Publication year - 2001
Publication title -
cell biology international
Language(s) - English
Resource type - Journals
SCImago Journal Rank - 0.932
H-Index - 77
eISSN - 1095-8355
pISSN - 1065-6995
DOI - 10.1006/cbir.2001.0786
Subject(s) - rhodamine 123 , mitochondrion , acridine orange , biology , inner mitochondrial membrane , microbiology and biotechnology , spheroid , cell culture , cell , flow cytometry , chemistry , apoptosis , biochemistry , genetics , multiple drug resistance , antibiotics
The purpose of the present study was to examine mitochondrial function in differently transformed cells relative to their tumorigenic state and proliferative activity in vitro . An established two‐step carcinogenesis model consisting of immortal and tumorigenic rat embryo fibroblasts that can be cultured as monolayers and multicellular spheroids was investigated. Flow cytometric measurements were carried out using the two mitochondrial‐specific fluorochromes rhodamine 123 (Rh123) and 10‐N‐nonyl acridine orange (NAO), in combination with the DNA dye Hoechst 33342 for simultaneous cell cycle analysis. Since the accumulation of Rh123 depends on mitochondrial membrane potential, Rh123 fluorescence intensity gives an estimate of mitochondrial activity per cell, as determined by both overall mitochondrial function and mass. In contrast, NAO uptake reflects mitochondrial mass only, as it binds to cardiolipin in the inner mitochondrial membrane independently of membrane potential.

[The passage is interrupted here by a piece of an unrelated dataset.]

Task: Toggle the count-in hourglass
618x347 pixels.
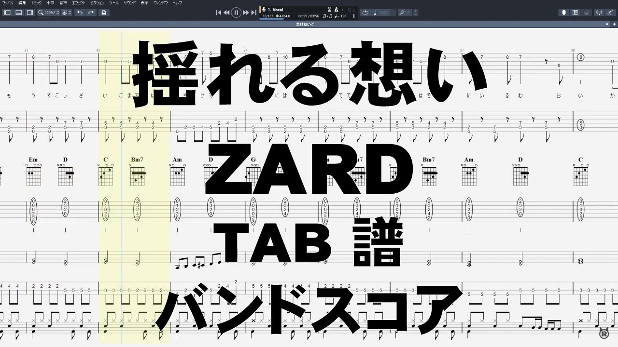Action: pos(330,9)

Aliquots of cell suspensions derived from exponential monolayer, confluent monolayer, and a range of sizes of multicellular spheroids were stained with either Rh123 or NAO and Hoechst 33342, then mitochondrial mass and activity per unit cell volume and cellular DNA content were measured by flow cytometry. Differences in the average mitochondrial activity per cell in different cell lines and culture conditions were primarily due to alterations in cell volume. Importantly, tumorigenic conversion by ras‐transfection did not consistently change mitochondrial activity per unit cell volume. The mitochondrial mass per unit cell volume increased for all cells when cellular quiescence was induced, either in monolayers or spheroids. However, mitochondrial function (activity/mass) decreased when cells became quiescent, resulting in a positive correlation between mitochondrial function and S‐phase fraction, independent of transformation status or culture condition. We conclude that mitochondrial function reflects proliferative activity rather than tumorigenic conversion.